» TO DO: Can you rewrite the material from the line containing "At what (x,y)" down through the line containing "coordinates (112, 540).", putting "info-badge-icon" in place of "ad-info-icon" and keeping everything else the same?

» STUDY MATERIAL:
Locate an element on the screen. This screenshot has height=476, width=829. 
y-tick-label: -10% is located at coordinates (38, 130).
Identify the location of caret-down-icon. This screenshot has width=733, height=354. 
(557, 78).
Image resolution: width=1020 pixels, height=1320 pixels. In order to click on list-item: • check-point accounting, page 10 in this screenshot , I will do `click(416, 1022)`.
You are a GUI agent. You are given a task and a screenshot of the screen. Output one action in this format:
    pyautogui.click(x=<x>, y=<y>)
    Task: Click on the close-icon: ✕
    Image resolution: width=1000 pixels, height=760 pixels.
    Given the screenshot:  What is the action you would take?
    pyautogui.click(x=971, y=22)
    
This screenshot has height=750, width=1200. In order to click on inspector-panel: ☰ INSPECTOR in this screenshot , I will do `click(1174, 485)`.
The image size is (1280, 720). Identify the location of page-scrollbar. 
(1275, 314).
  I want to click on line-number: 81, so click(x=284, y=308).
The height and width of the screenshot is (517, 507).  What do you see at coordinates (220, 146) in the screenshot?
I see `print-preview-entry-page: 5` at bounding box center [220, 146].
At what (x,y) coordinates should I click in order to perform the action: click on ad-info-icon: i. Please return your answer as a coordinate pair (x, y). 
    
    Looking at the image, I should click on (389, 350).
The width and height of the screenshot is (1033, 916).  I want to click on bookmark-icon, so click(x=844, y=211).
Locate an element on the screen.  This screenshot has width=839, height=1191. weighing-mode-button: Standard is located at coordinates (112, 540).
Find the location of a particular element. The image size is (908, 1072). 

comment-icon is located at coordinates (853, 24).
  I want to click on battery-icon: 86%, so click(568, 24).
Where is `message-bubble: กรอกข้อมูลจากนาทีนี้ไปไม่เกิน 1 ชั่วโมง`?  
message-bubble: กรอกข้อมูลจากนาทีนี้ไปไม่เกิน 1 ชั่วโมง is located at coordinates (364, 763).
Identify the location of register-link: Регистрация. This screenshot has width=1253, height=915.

» OUTPUT FOR THIS TASK:
At what (x,y) coordinates should I click in order to perform the action: click on info-badge-icon: i. Please return your answer as a coordinate pair (x, y). 
    
    Looking at the image, I should click on (389, 350).
The width and height of the screenshot is (1033, 916).  I want to click on bookmark-icon, so click(x=844, y=211).
Locate an element on the screen.  This screenshot has width=839, height=1191. weighing-mode-button: Standard is located at coordinates (112, 540).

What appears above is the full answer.